### Document segment
In all, 7 792 dwellings were selected within the scope of the Canadian Health Measures Survey (CHMS). Of these dwellings, 5,956 agreed to provide information on the composition of the household, for a household response rate of 76.4 %. From these respondent households, 8,200 persons were selected (one or two persons per household) to participate in the survey, of whom 7,503 responded to the questionnaire, for a response rate of 91.5%. Of these persons, 5,794 then reported to the CHMS mobile examination centre (MEC) for physical measurements, for a response rate of 77.2 %. At the Canadian level, a combined response rate of 53.7 % was observed for cycle 4 of the CHMS. It is important to note that the combined response rate is not obtained by multiplying the response rates at the person and household levels (or questionnaire level and the MEC level), since two persons were selected in some households.

Much time and effort was devoted to reducing non-sampling errors in the survey. Quality assurance measures were applied at each stage of the data collection and processing cycle to control the quality of the data.

The effect of non-response on survey results is a major source of non-sampling error in surveys. The scope of non-response varies from partial non-response (where the respondent does not respond to one or more questions) to total non-response. In cycle 4 of the CHMS, there was little partial non-response, since once the questionnaire began, respondents tended to complete it. There was total non-response when the person selected to participate in the survey refused to do so or could not be contacted by the interviewer. Cases of total non-response were taken into account during weighting by correcting the weights of persons who responded to the survey in order to compensate for those who did not respond.

### Given material
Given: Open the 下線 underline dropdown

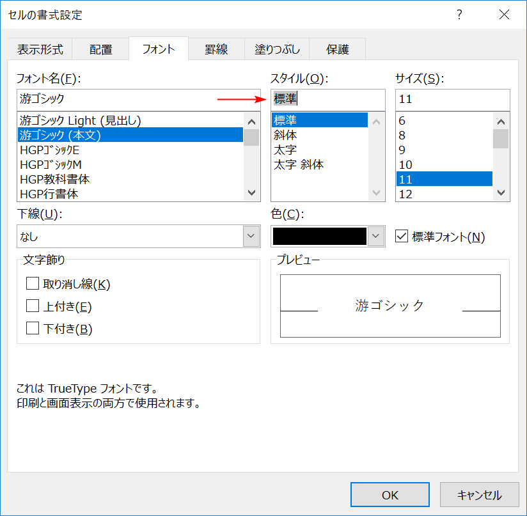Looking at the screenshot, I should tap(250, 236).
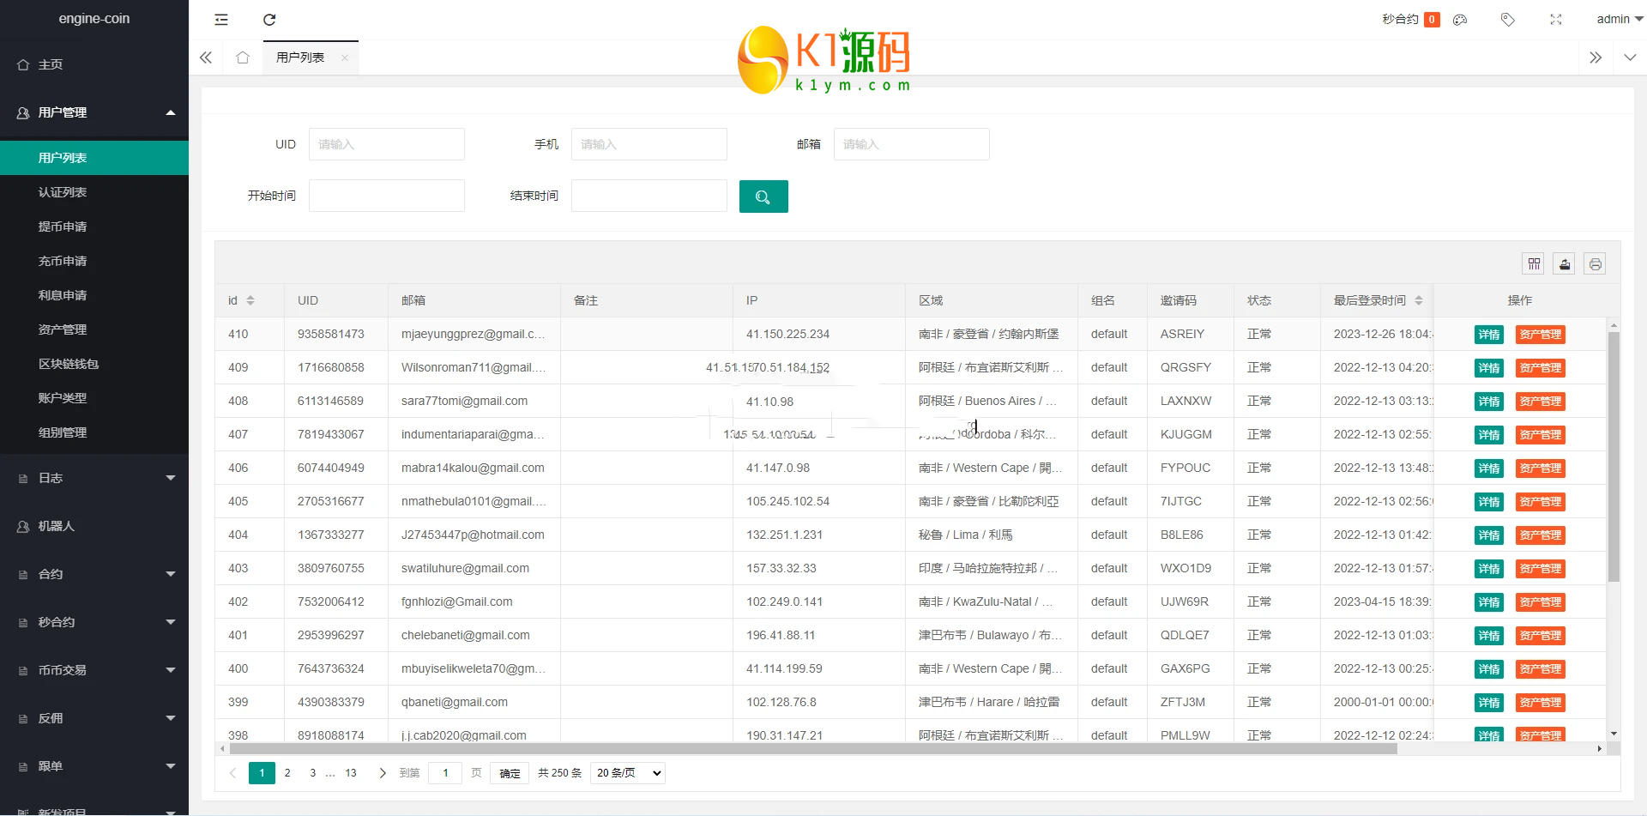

### What is asked
Swap "effort" for "energy" in the survey response passage, and write out the portion from "Much time and" to "of the data." with that change. The listing isn't needed for this work.

### Solution to this problem
Much time and energy was devoted to reducing non-sampling errors in the survey. Quality assurance measures were applied at each stage of the data collection and processing cycle to control the quality of the data.